Absolutely agree. All of those threads where mum has kids, dad has kids, then they have more kids together, all those "blended families" who do things differently, people getting the hump because children are left out or not treated the same, umpteen grannies and aunties and extended family. Not for me.

MrsJHarker · 24/06/2023 10:04

PorkyPINE1 · 24/06/2023 10:03

Id say some certainly do but I would guess that the majority don't, certainly not in at all the same way as their own. I don't think a lot would admit it though.

I will admit my own DS is my priority as is my SC's Mum over me but that doesn't mean you can't gave a caring relationship with them.

PorkyPINE1 · 24/06/2023 10:05

Tandora · 24/06/2023 10:04

Personally I don’t go around creating hierarchies of who I would “step over” in a fire, especially when it comes to family members, especially vulnerable/
dependent family members. Would I dream of thinking about how I would step over my niece to get to my daughter? No. The thought of it makes me sick. Abhorrent and disgusting thing to say. These are your partners children. If you were my partner , I’d be right out that door asap.

It wasn't me who brought up that scenario. I don't sit here thinking of life or death situations involving the children, I was responding to another poster who brought that up.

OP posts:
TeaKitten · 24/06/2023 10:06

PorkyPINE1 · 24/06/2023 10:04

Not particularly. I do a lot for them and we get on really well.

If you get on really well then why is there no positive experience and nothing good to say about the experience?

RichardMarxisinnocent · 24/06/2023 10:06

Jk987 · 24/06/2023 09:59

Don't step parents grow to love their step children and want to nurture and protect them?

That's certainly the case with one stepfather in my extended family. He ended up adopting both children, and the youngest (who was about 5 when the marriage happened) calls him dad. He gave away the eldest at her wedding. He seems very happy with being a stepparent. The difference might be that there was no divorce, their biological dad died.
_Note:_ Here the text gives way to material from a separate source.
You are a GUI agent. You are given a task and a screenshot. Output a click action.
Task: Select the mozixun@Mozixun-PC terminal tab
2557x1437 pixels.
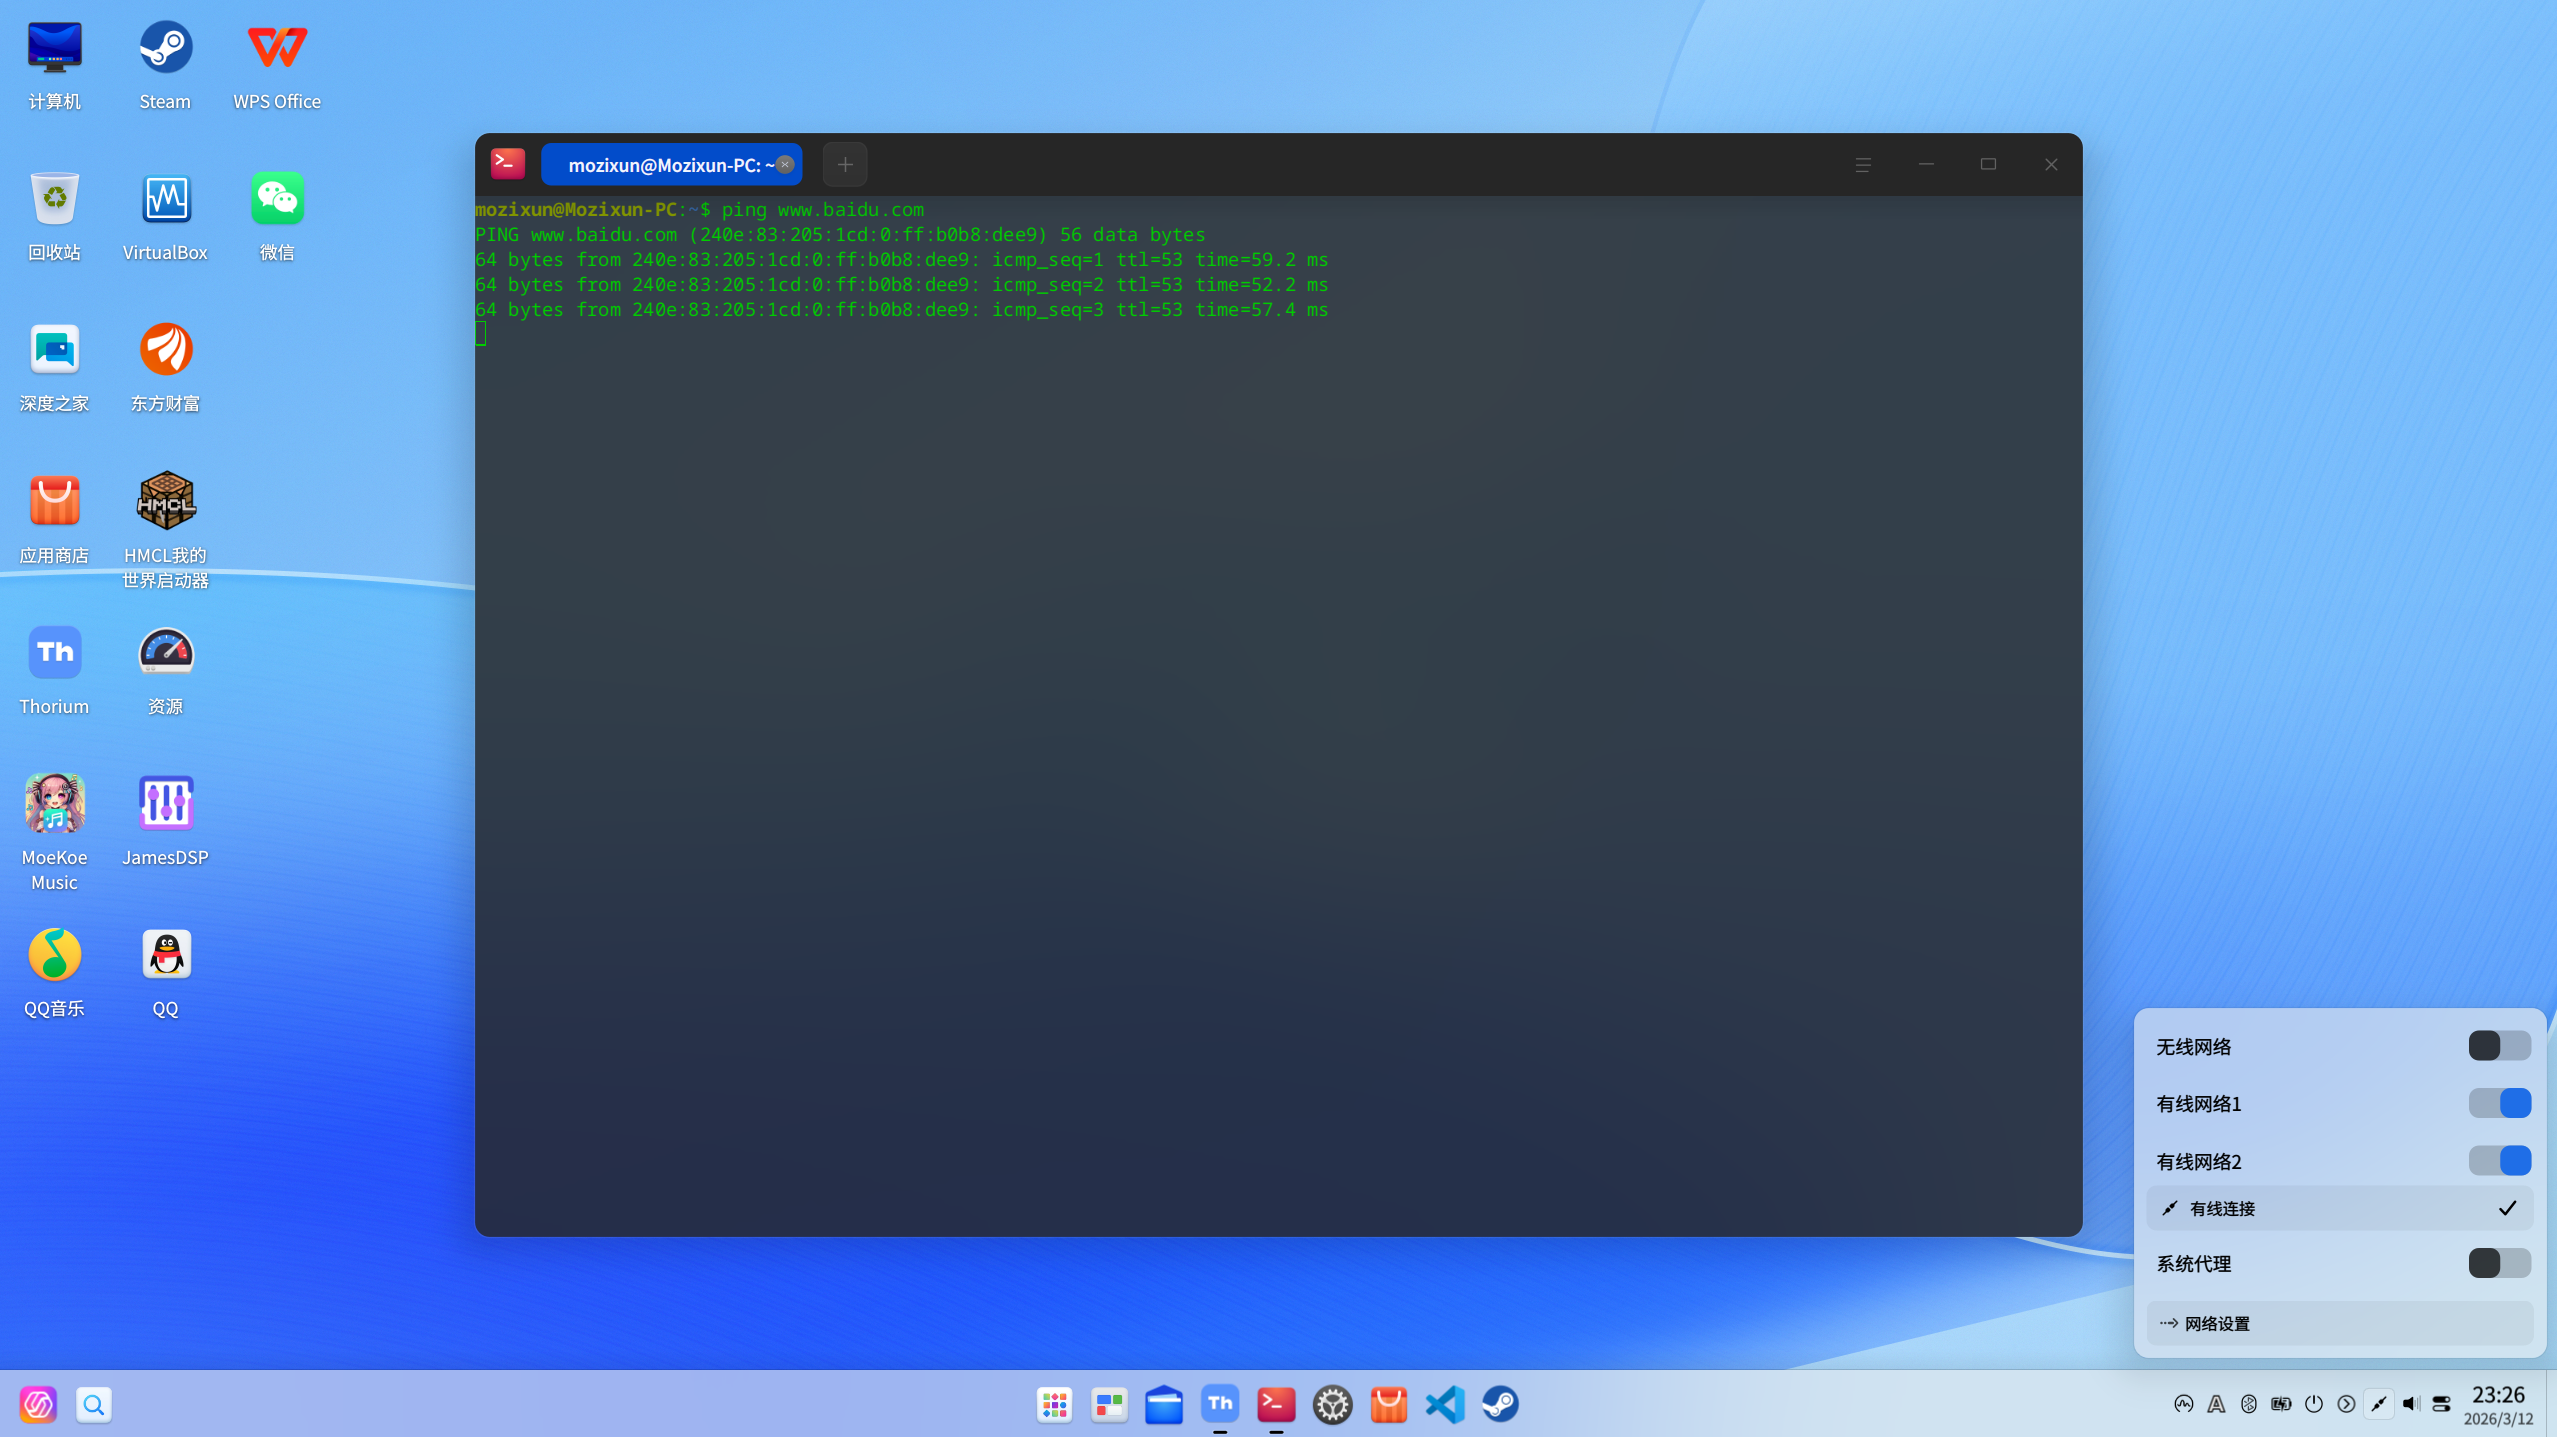click(x=660, y=165)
PorkyPINE1 · 24/06/2023 10:07

TeaKitten · 24/06/2023 10:06

If you get on really well then why is there no positive experience and nothing good to say about the experience?

Because I can still admit that my life would be a hell of a lot easier. And that despite me getting on with them (which is kind of a given if I'm to be married to their dad), the majority if not all of the situation is hard work and a practically constant compromise.

OP posts:
Daisiesandprimroses · 24/06/2023 10:08

I see this a lot and experienced it with my own step mother. The step parent wants the partner, they don’t want the kids, they often also pretend to be perfect step parent material until they get their feet under the table, then they start to show their true colours. The intolerance is hard to hide and very unfair and cruel.

PorkyPINE1 · 24/06/2023 10:08

RichardMarxisinnocent · 24/06/2023 10:06

That's certainly the case with one stepfather in my extended family. He ended up adopting both children, and the youngest (who was about 5 when the marriage happened) calls him dad. He gave away the eldest at her wedding. He seems very happy with being a stepparent. The difference might be that there was no divorce, their biological dad died.

I actually do think there is a huge difference if the other biological parent isn't around. Having an ex constantly around in your life is often one of the hardest parts for a lot of people I imagine.

OP posts:
JobzWorth · 24/06/2023 10:09

I think it’s ok if the DC are older and left home. If they are young I would expect it might be a nightmare.

I had a SM, but when I was in my 20’s. I hated it then, so imagine it would have been a nightmare if I was younger and living there.

I would never have inflicted a step parent on my young DC having had one myself.

Sesimbra · 24/06/2023 10:09

I was SM to two girls with XH1. I got along splendidly with DSS2 but DSS1 was a bloody nightmare.

Once that (very short) marriage ended, I have never got involved with anyone with DC again, it's just too much drama.

My advice to my own adult DC has always been to avoid getting involved with anyone with DC. Why add the complication?

Friends with DSS complain a lot about their situations. One in particular has a dreadful time with a violent and aggressive DSS and I don't know how she stands it.